Text for analysis:
------
Before the Lights Go Out is Maggie's new book about how our current energy systems work, and how we'll have to change them in the future. It comes out April 10th and is available for pre-order (in print or e-book) now. Over the next couple of months, Maggie will be posting some energy-related stories based on things she learned while researching the book. This is one of them.
One of the things I loved about researching my book on the future of energy was getting the opportunity to delve a little into the history of electricity. Although I'd heard plenty about the Tesla vs. Edison wars—the "great men doing important things" side of the story—I was pretty unfamiliar with the impact their inventions had on average people, and how those people responded and adapted to changing technology.
What I found in my research was fascinating. I spent a lot of time in the archives at the Wisconsin Historical Society, turning up letters and documents that introduced me to a perspective on history I'd not previously known. I learned about the skepticism and fear that surrounded electricity in the 19th and early 20th century. I found out that many, many of the early electric utilities went bankrupt—unable to make enough money selling electricity to cover the costs of building the expensive systems to produce and distribute it. I learned that, outside the hands of a privileged few geniuses, electric infrastructure and generation was a slapdash affair, focused more on quick, cheap construction than reliable operation—a reality that still affects the way our grid works today.
------
Study material:

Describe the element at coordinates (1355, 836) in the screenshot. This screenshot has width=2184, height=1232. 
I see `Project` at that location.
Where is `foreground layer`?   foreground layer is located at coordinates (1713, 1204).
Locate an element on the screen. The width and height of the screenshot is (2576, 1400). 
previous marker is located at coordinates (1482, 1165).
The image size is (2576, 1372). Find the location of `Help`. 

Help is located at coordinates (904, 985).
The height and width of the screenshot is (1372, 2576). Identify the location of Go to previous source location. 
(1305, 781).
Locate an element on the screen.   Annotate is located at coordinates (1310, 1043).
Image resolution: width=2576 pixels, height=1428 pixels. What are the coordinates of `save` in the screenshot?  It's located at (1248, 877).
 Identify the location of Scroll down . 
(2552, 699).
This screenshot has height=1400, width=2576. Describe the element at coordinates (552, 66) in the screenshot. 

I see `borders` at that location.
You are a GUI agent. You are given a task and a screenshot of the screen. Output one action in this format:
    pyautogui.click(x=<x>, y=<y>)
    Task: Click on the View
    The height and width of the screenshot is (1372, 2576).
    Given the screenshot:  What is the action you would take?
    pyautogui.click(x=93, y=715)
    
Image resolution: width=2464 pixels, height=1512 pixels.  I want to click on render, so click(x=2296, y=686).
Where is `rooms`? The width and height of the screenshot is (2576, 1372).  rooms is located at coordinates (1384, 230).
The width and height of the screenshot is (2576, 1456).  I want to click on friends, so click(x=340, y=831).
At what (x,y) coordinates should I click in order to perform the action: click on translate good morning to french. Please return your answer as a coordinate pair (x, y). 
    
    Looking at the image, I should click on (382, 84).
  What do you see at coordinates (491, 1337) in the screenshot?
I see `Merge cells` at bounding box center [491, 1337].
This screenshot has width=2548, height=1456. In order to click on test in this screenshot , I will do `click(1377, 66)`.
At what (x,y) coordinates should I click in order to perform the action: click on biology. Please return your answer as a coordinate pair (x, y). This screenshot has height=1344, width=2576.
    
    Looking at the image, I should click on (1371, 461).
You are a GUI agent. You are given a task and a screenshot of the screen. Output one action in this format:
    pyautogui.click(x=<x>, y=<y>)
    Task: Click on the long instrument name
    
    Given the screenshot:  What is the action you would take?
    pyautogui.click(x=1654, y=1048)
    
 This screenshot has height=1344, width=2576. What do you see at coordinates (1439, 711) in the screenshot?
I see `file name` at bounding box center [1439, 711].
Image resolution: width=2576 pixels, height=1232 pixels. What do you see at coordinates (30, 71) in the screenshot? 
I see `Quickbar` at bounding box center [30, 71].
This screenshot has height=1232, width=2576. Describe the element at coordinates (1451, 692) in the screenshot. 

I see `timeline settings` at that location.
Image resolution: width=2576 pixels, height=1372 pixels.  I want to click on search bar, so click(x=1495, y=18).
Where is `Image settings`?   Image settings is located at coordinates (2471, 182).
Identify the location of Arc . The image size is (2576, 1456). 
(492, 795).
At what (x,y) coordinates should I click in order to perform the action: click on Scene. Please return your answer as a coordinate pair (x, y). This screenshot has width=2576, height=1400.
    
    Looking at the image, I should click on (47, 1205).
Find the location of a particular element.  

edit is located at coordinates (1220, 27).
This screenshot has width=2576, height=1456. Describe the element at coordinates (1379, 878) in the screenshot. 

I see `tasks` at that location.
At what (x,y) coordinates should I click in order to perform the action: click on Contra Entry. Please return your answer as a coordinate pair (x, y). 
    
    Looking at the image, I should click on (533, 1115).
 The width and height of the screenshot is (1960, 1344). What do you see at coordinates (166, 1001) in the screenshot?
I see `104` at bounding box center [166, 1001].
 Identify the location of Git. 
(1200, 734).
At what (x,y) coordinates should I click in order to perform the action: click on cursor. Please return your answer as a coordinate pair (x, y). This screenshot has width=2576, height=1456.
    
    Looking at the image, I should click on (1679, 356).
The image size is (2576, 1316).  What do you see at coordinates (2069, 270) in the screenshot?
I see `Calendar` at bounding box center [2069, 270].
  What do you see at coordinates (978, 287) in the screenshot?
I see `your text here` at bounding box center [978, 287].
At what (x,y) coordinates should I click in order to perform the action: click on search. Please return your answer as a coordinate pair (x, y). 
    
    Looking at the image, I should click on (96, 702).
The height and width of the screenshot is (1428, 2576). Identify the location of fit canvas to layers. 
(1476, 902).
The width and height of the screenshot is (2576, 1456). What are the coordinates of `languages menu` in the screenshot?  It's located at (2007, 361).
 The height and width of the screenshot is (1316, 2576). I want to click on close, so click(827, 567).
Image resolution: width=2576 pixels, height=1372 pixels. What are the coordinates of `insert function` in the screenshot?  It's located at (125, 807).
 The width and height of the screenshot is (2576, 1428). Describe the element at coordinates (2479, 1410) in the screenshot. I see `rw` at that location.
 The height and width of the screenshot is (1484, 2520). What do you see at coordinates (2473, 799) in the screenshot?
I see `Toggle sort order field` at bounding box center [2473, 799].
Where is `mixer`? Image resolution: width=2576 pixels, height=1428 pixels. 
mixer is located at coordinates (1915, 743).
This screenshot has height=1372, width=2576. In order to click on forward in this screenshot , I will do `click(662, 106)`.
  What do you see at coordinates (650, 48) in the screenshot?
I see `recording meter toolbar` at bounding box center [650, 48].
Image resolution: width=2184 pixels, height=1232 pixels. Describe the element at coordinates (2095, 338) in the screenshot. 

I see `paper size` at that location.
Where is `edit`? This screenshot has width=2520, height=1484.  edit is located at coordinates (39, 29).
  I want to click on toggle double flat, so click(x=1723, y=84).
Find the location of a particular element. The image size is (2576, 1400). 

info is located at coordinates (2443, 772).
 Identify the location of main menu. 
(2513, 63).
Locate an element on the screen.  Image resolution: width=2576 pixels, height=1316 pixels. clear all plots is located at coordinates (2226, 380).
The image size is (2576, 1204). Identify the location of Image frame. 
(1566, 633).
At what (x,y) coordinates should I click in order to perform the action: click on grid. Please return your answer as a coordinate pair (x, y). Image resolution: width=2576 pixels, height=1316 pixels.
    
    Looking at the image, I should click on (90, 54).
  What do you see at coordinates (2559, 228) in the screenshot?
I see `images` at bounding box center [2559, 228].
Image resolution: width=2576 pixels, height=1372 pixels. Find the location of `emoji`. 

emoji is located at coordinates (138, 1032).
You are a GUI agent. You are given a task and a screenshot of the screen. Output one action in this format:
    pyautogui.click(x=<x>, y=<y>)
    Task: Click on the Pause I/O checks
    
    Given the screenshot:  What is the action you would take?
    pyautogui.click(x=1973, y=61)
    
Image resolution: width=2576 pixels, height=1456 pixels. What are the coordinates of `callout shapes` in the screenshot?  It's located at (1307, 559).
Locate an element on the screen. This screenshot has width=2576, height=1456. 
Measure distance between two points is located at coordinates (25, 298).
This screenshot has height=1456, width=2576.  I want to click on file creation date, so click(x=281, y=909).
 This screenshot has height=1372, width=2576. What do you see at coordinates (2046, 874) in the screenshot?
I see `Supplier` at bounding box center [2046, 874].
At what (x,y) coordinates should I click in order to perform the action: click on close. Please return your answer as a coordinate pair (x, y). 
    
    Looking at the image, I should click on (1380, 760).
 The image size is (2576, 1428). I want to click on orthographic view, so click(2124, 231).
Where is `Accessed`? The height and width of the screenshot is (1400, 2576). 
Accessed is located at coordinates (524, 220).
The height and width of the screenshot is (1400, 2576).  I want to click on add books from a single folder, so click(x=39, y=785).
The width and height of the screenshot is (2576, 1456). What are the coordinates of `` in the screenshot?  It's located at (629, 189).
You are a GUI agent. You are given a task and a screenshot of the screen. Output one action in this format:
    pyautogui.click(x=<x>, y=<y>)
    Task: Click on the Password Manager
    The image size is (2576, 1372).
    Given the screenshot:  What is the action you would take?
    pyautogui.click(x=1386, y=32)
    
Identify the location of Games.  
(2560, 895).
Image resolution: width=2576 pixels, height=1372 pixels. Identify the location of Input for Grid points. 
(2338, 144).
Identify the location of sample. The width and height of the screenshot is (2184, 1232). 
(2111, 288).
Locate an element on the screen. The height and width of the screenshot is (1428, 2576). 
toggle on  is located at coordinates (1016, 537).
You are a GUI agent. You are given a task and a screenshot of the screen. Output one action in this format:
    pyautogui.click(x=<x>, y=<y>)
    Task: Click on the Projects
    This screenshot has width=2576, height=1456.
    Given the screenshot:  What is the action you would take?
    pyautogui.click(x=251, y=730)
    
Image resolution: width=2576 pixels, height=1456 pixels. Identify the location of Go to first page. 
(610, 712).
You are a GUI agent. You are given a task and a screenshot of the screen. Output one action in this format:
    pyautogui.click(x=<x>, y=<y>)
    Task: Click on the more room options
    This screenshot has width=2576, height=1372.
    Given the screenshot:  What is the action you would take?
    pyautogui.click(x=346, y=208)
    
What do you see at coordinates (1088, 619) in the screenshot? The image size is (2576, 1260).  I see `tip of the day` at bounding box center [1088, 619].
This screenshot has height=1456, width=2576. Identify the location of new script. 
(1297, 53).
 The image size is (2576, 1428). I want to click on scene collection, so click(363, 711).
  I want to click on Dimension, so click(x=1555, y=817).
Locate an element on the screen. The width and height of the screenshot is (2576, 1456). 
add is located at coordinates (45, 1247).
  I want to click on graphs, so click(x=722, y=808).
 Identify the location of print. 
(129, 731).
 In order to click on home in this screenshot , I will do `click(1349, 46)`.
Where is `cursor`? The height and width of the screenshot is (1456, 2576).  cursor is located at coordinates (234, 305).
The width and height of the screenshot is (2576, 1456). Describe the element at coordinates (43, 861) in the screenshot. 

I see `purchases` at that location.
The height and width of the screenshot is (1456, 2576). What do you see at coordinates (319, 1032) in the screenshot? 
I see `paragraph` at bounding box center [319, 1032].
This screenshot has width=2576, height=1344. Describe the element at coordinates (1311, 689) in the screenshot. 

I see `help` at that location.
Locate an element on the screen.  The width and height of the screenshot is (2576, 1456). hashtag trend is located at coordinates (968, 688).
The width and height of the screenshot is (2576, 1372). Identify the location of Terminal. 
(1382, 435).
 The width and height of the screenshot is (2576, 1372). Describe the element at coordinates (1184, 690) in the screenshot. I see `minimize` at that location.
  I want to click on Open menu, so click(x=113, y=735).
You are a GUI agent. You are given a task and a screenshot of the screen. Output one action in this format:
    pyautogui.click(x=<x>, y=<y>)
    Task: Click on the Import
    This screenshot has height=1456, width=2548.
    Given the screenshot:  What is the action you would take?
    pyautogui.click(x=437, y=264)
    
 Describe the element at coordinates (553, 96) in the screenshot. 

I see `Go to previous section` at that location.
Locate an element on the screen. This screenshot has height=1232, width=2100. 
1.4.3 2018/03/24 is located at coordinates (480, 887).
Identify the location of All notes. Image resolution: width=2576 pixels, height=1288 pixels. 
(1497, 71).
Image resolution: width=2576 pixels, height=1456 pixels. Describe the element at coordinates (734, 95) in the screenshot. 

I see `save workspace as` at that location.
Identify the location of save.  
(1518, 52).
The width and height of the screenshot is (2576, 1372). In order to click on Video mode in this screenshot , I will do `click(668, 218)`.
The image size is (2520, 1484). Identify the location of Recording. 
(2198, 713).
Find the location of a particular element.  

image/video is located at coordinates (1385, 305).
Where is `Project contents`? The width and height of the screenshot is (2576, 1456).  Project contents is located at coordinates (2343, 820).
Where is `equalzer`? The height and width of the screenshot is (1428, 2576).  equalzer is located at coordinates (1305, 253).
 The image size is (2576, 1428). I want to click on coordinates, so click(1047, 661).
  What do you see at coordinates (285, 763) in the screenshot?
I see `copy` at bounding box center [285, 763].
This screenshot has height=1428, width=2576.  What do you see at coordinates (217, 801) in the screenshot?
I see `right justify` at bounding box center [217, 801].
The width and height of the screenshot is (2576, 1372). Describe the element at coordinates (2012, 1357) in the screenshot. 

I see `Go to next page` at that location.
------
Aim of the task: Translate this sentence from the text on the history of electricity into Spanish: "I learned about the skepticism and fear that surrounded electricity in the 19th and early 20th century." The records aren't needed here.

Exercise output: Aprendí sobre el escepticismo y el miedo que rodeaban a la electricidad en el siglo XIX y a principios del siglo XX.